Stated problem:
Rewrite the material starting at its first line and ending at the line containing "Looking at the screenshot, I should coord(294,98).", switching "Screen dimensions" to "Display size" and leaving everything else unchanged. Omit the pictures.

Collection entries
::::::
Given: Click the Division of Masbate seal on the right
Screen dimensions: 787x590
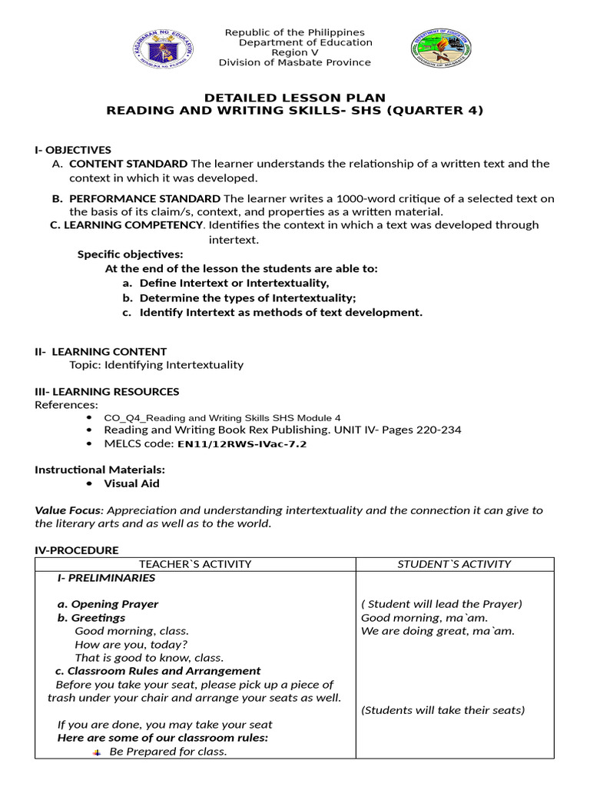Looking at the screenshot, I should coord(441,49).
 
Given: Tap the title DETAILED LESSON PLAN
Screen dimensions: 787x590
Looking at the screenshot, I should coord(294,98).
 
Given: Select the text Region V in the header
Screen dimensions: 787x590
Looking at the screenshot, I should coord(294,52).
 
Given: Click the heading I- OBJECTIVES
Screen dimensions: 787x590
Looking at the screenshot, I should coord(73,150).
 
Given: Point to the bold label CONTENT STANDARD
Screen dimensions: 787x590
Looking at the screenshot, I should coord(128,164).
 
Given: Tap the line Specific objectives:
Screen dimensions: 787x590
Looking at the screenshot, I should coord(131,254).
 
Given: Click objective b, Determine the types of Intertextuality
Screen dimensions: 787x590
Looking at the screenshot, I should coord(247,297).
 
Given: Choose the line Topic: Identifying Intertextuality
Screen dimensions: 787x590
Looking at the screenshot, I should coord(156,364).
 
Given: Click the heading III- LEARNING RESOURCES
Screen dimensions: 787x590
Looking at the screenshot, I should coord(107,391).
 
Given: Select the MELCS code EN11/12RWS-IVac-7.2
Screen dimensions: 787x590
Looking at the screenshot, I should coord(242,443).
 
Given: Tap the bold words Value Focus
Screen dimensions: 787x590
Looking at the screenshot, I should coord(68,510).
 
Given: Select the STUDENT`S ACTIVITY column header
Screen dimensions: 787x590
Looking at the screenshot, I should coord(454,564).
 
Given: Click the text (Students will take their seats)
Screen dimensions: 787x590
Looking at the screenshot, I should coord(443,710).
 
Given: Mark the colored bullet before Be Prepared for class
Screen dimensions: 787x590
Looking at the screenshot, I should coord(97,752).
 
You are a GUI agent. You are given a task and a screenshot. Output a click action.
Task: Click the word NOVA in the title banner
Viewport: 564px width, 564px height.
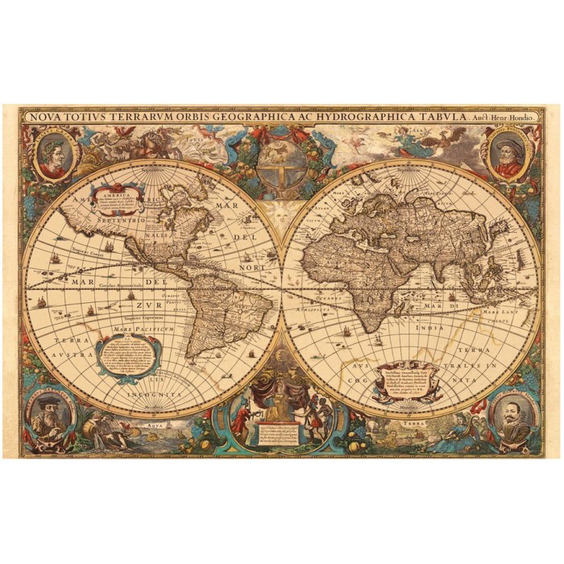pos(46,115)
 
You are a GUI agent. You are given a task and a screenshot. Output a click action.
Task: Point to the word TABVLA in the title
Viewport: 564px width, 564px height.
::::::
Solution for this problem:
Given: Click the Division of Masbate seal on the right
Display size: 787x590
Looking at the screenshot, I should coord(441,49).
 
Given: Tap the title DETAILED LESSON PLAN
Display size: 787x590
Looking at the screenshot, I should coord(294,98).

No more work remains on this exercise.